DHEA ist maßgeblich daran beteiligt, dass die Alterungsprozesse des Körpers verlangsamt werden. Aus diesem Grund wird ihm eine alterungshemmende Wirkung nachgesagt. Es wurde bereits in den 90er-Jahren als „Anti-Aging“-Mittel verwendet. Sicherlich ist der Verlauf des Alterungsprozesses genetisch bedingt, ebenso wie die Konzentration des DHEA im Körper. Jedoch wurden Verbindungen beobachtet, aus denen hervorgeht, dass ein ausreichend hoher DHEA Spiegel die Gesamtsterblichkeit um mehr als 35% reduzieren kann. Durch die positiven Auswirkungen auf das Herz-Kreislaufsystem kann die Herz-Gefäß-Sterblichkeit sogar um 48% gesenkt werden. In mancher Literatur wird aus diesem Grunde der DHEA-Wert als Indikator für den individuellen Alterungsprozess betrachtet.

DHEA sorgt dafür, dass die Verbrennung von Körperfetten angeregt wird. Insbesondere der Abbau von Bauchfett wird gefördert. DHEA kann eingesetzt werden, um die Blutzuckerwerte zu regulieren. Es ist dafür verantwortlich, dass die Insulinresistenz gesenkt wird. Es schützt somit vor Diabetes.

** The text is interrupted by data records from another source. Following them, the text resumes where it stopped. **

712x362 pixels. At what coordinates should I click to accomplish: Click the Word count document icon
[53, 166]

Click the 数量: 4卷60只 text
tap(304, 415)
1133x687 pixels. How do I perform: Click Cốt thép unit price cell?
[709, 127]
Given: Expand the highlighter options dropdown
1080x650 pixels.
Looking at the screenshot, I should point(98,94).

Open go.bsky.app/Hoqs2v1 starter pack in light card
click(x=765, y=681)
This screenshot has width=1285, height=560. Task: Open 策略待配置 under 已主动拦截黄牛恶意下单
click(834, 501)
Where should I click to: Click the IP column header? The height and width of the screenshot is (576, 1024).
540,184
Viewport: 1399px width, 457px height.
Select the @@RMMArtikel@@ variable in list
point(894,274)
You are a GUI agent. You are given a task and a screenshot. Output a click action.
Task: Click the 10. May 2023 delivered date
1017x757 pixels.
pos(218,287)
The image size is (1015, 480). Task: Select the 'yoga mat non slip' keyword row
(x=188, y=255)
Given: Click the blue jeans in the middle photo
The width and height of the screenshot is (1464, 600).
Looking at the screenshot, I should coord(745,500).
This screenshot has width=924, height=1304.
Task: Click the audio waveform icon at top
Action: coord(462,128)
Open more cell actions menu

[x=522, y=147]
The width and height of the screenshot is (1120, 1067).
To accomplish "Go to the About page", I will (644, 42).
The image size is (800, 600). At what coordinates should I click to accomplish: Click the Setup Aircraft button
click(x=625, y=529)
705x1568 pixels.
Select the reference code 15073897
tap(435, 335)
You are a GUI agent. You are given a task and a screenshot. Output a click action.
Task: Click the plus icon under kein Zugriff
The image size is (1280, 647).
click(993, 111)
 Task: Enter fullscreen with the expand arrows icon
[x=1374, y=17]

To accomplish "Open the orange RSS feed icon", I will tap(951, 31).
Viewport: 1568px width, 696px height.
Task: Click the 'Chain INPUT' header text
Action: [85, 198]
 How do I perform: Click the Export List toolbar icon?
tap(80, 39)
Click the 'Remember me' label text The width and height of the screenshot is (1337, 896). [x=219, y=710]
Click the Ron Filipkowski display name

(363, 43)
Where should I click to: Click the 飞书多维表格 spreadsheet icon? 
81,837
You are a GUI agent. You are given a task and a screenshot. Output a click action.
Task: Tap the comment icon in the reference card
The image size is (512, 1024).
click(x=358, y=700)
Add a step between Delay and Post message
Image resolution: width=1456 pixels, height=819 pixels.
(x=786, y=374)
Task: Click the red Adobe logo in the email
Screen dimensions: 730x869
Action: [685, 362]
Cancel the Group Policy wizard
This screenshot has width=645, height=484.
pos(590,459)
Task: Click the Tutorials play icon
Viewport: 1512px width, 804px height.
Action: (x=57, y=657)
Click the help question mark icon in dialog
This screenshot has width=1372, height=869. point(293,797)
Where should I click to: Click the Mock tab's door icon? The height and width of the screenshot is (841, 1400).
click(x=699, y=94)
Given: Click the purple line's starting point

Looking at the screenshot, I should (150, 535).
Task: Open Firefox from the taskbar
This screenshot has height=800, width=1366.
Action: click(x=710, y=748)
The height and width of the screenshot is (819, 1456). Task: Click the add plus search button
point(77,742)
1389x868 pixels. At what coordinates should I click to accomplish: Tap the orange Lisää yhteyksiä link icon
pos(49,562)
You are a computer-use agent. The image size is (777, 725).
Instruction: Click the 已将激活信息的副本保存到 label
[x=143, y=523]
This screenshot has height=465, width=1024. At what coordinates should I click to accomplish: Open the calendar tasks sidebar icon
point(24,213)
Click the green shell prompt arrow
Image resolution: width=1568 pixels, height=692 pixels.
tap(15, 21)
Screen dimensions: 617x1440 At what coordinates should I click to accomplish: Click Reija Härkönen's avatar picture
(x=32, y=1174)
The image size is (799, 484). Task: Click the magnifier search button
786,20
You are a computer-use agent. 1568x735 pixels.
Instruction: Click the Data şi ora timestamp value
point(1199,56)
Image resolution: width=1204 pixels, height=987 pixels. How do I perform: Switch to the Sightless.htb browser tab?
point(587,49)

DHEA erzeugt eine stimmungsaufhellende Wirkung. Es wirkt sich positiv auf Depressionen und Ängsten aus. Auch die Leistungen des Gehirns werden angeregt, wodurch das Gedächtnis verbessert und Erkrankungen wie Alzheimer vorgebeugt werden kann. Grundsätzlich hat es eine wohltuende Wirkung. Sowohl körperliches als auch psychisches Befinden werden verbessert. Es wirkt auf Menschen motivierend und steigert die Wahrnehmungsfähigkeit. Hierdurch kann es ebenfalls eine positive Auswirkung auf das sexuelle Erleben haben.

DHEA Mangelerscheinungen

Bei einem Mangel an DHEA wird die Produktion lebenswichtiger Hormone erschwert. Der Körper ist nicht mehr ausreichend in der Lage, Kortison und Testosteron sowie andere wichtige Hormone zu produzieren. Eine DHEA-Mangel senkt daher die körperliche Leistungsfähigkeit. Die zahlreichen Aufgaben, an denen es beteiligt ist, werden nur unzureichend ausgeführt. Das Immunsystem wird geschwächt und die körperliche und geistige Fitness nimmt ab.

Liegt ein DHEA-Mangel können u.a. folgende Symptome auftreten:

  • Müdigkeit und Antriebslosigkeit
  • depressive Phasen und Angstzustände
  • Verschlechterung der Cholesterinwerte im Blut
  • Verminderung der Knochendichte
  • Verlust des sexuellen Verlangens
  • Verminderung von Muskelkraft und Ausdauer
  • Probleme mit dem Herz-Kreislaufsystem

Die Auswirkungen eines Mangels dieses wichtigen Hormons sind sehr weitreichend. Bei einem Verdacht sollten Sie sich von einem Arzt untersuchen lassen. Um die richtige Therapie zu erhalten, sollten Sie einen Hormonspezialisten aufsuchen, der sich mit den Eigenschaften des Steroidhormons DHEA auskennt und gegebenenfalls eine entsprechende Medikation einleiten kann.